*** Block opens ***

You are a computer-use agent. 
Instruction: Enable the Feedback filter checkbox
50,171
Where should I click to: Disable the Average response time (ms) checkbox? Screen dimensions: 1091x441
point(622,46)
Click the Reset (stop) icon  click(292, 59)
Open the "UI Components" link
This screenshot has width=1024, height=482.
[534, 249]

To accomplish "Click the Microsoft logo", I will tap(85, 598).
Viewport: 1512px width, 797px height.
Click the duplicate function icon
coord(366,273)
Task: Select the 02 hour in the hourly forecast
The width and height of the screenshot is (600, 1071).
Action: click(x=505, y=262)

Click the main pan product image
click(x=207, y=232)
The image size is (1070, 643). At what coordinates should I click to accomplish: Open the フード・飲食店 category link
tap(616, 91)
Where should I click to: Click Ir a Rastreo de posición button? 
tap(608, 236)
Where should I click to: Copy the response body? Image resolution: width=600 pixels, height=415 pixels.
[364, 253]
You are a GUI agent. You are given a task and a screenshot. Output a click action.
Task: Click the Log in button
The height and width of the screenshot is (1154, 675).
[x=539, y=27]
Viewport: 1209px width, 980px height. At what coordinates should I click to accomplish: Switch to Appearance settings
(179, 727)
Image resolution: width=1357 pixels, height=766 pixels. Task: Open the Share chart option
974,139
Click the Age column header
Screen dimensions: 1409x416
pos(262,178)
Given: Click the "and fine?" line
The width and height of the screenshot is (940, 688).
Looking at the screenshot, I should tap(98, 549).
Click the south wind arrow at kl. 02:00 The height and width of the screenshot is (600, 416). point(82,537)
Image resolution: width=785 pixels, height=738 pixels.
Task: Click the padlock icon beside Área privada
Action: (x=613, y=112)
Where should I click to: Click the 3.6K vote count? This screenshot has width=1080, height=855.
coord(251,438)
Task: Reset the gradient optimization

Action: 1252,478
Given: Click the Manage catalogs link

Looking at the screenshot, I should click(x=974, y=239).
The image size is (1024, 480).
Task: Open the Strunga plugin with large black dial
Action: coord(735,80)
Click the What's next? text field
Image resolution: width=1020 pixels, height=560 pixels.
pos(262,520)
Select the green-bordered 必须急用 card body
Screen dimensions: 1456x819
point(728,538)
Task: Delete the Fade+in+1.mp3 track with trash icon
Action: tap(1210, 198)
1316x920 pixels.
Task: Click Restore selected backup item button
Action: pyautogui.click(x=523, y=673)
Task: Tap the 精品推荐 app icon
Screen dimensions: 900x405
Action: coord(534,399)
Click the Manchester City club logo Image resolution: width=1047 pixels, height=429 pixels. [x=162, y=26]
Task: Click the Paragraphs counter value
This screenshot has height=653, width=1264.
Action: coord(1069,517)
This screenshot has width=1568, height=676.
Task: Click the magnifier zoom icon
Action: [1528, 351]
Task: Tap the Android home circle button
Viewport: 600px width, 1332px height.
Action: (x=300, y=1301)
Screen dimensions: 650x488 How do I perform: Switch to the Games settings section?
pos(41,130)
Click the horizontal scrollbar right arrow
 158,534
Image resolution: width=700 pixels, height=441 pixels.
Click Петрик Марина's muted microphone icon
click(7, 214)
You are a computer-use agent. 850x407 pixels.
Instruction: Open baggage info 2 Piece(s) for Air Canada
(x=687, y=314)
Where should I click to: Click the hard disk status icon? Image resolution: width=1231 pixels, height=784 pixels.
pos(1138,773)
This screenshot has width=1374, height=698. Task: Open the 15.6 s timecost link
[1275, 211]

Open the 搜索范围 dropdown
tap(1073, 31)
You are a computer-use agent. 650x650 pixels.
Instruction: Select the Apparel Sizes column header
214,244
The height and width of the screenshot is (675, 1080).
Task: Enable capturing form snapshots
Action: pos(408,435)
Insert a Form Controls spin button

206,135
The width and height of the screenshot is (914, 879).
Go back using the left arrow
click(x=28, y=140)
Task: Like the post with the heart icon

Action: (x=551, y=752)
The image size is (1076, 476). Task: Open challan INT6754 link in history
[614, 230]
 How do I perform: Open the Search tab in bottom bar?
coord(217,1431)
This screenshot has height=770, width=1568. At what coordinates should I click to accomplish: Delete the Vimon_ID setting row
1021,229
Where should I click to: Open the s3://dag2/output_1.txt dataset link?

*** Block closes ***

> [Task instructions]:
What is needed is an exact, complete copy of the entries above.

> [Response to the exercise]:
You are a computer-use agent. 
Instruction: Enable the Feedback filter checkbox
50,171
Where should I click to: Disable the Average response time (ms) checkbox? Screen dimensions: 1091x441
point(622,46)
Click the Reset (stop) icon  click(292, 59)
Open the "UI Components" link
This screenshot has width=1024, height=482.
[534, 249]

To accomplish "Click the Microsoft logo", I will tap(85, 598).
Viewport: 1512px width, 797px height.
Click the duplicate function icon
coord(366,273)
Task: Select the 02 hour in the hourly forecast
The width and height of the screenshot is (600, 1071).
Action: click(x=505, y=262)

Click the main pan product image
click(x=207, y=232)
The image size is (1070, 643). At what coordinates should I click to accomplish: Open the フード・飲食店 category link
tap(616, 91)
Where should I click to: Click Ir a Rastreo de posición button? 
tap(608, 236)
Where should I click to: Copy the response body? Image resolution: width=600 pixels, height=415 pixels.
[364, 253]
You are a GUI agent. You are given a task and a screenshot. Output a click action.
Task: Click the Log in button
The height and width of the screenshot is (1154, 675).
[x=539, y=27]
Viewport: 1209px width, 980px height. At what coordinates should I click to accomplish: Switch to Appearance settings
(179, 727)
Image resolution: width=1357 pixels, height=766 pixels. Task: Open the Share chart option
974,139
Click the Age column header
Screen dimensions: 1409x416
pos(262,178)
Given: Click the "and fine?" line
The width and height of the screenshot is (940, 688).
Looking at the screenshot, I should tap(98, 549).
Click the south wind arrow at kl. 02:00 The height and width of the screenshot is (600, 416). point(82,537)
Image resolution: width=785 pixels, height=738 pixels.
Task: Click the padlock icon beside Área privada
Action: (x=613, y=112)
Where should I click to: Click the 3.6K vote count? This screenshot has width=1080, height=855.
coord(251,438)
Task: Reset the gradient optimization

Action: 1252,478
Given: Click the Manage catalogs link

Looking at the screenshot, I should click(x=974, y=239).
The image size is (1024, 480).
Task: Open the Strunga plugin with large black dial
Action: coord(735,80)
Click the What's next? text field
Image resolution: width=1020 pixels, height=560 pixels.
pos(262,520)
Select the green-bordered 必须急用 card body
Screen dimensions: 1456x819
point(728,538)
Task: Delete the Fade+in+1.mp3 track with trash icon
Action: tap(1210, 198)
1316x920 pixels.
Task: Click Restore selected backup item button
Action: pyautogui.click(x=523, y=673)
Task: Tap the 精品推荐 app icon
Screen dimensions: 900x405
Action: coord(534,399)
Click the Manchester City club logo Image resolution: width=1047 pixels, height=429 pixels. [x=162, y=26]
Task: Click the Paragraphs counter value
This screenshot has height=653, width=1264.
Action: coord(1069,517)
This screenshot has width=1568, height=676.
Task: Click the magnifier zoom icon
Action: [1528, 351]
Task: Tap the Android home circle button
Viewport: 600px width, 1332px height.
Action: (x=300, y=1301)
Screen dimensions: 650x488 How do I perform: Switch to the Games settings section?
pos(41,130)
Click the horizontal scrollbar right arrow
 158,534
Image resolution: width=700 pixels, height=441 pixels.
Click Петрик Марина's muted microphone icon
click(7, 214)
You are a computer-use agent. 850x407 pixels.
Instruction: Open baggage info 2 Piece(s) for Air Canada
(x=687, y=314)
Where should I click to: Click the hard disk status icon? Image resolution: width=1231 pixels, height=784 pixels.
pos(1138,773)
This screenshot has width=1374, height=698. Task: Open the 15.6 s timecost link
[1275, 211]

Open the 搜索范围 dropdown
tap(1073, 31)
You are a computer-use agent. 650x650 pixels.
Instruction: Select the Apparel Sizes column header
214,244
The height and width of the screenshot is (675, 1080).
Task: Enable capturing form snapshots
Action: pos(408,435)
Insert a Form Controls spin button

206,135
The width and height of the screenshot is (914, 879).
Go back using the left arrow
click(x=28, y=140)
Task: Like the post with the heart icon

Action: (x=551, y=752)
The image size is (1076, 476). Task: Open challan INT6754 link in history
[614, 230]
 How do I perform: Open the Search tab in bottom bar?
coord(217,1431)
This screenshot has height=770, width=1568. At what coordinates should I click to accomplish: Delete the Vimon_ID setting row
1021,229
Where should I click to: Open the s3://dag2/output_1.txt dataset link?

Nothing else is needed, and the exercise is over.